D'après le passage sur Alfred de Musset qui suit, répondez aux questions ci-dessous, en numérotant vos réponses de la même manière.
1. Quelles œuvres d'Alfred de Musset sont citées ?
2. Depuis combien de temps Alfred de Musset était-il mort ?
3. De quelle institution Alfred de Musset était-il membre ?

:: Passage fourni ::
--

L’autre jour à l’Académie, tandis qu’une foule empressée remplissait peu à peu l’enceinte, au-dessus des chuchotemens de cette assemblée choisie semblait voltiger une ombre errante et perdue, un revenant de la jeunesse de ce siècle. C’était une image élégante et fière, ironique et attendrie. Elle passait, cette image, et repassait sans cesse comme pour écouter ce qui allait se dire. On ne la voyait pas, et elle était partout, présente à toutes les mémoires. C’était Alfred de Musset lui-même, le poète charmant, l’auteur de Rolla et de la Coupe et les Lèvres, qui allait recevoir son dernier éloge académique, pour n’être plus ensuite que le poète de tout le monde avec ses quelques vers où vibrent les plus intimes sentimens de l’âme humaine. Alfred de Musset était mort assez obscurément, il y a deux ans, comme un homme qui a mené rapidement la vie, et qui n’a plus rien à faire en ce monde. Il avait disparu, si l’on s’en souvient, sans éclat et sans pompe. L’Académie française, dont il fut l’un des membres, lui devait ces funérailles, qu’elle décerne périodiquement à ceux qu’elle perd, et où les regrets accordés au mort sont d’habitude notablement tempérés par les complimens flatteurs que les survivans échangent entre eux. C’est un usage depuis longtemps consacré à l’Institut que cet échange de flatteuses paroles entre personnes présentes, et qui ne sourcillent plus, tant elles sont accoutumées à tous les procédés de l’admiration réciproque.

--

:: Données extraites ::
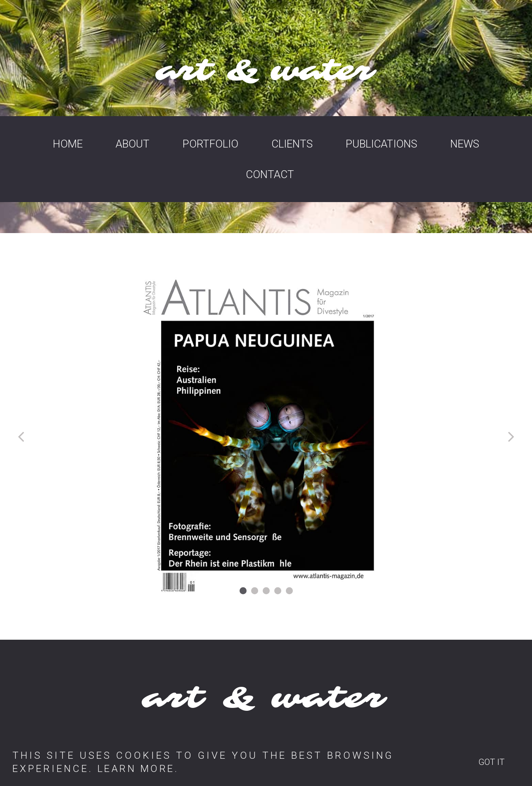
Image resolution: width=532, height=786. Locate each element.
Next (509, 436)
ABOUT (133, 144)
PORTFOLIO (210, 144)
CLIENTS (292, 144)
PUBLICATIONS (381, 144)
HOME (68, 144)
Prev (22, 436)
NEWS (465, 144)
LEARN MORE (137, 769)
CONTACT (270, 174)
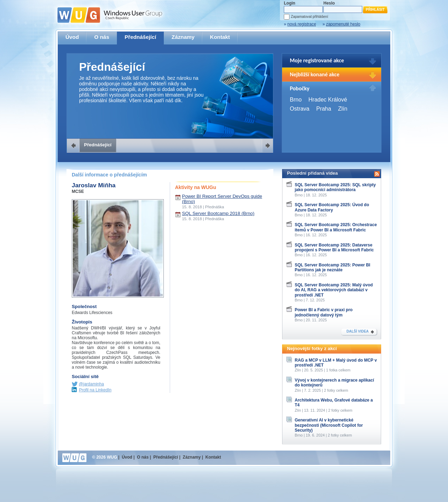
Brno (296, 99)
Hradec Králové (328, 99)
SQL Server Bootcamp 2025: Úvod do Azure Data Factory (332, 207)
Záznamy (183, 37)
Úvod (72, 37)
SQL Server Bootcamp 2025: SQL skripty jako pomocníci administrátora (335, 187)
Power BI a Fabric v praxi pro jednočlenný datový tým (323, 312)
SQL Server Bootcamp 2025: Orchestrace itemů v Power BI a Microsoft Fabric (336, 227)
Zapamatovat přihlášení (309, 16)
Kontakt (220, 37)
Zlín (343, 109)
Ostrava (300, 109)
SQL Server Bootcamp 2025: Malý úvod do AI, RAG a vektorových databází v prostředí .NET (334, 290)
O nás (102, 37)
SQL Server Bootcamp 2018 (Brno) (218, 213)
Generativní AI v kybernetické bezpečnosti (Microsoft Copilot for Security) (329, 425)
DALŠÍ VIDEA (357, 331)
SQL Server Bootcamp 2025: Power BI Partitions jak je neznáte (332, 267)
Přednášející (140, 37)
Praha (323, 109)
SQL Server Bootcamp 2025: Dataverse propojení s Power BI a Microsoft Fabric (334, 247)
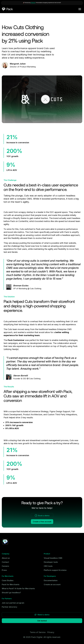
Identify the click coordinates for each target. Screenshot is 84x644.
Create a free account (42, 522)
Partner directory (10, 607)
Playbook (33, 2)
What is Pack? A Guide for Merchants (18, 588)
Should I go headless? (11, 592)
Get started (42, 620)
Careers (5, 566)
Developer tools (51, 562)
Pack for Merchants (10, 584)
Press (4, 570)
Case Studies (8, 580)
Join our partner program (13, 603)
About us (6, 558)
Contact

--

:: Réponse complète ::
1. Rolla et la Coupe et les Lèvres.
2. Depuis deux ans.
3. L'Académie française.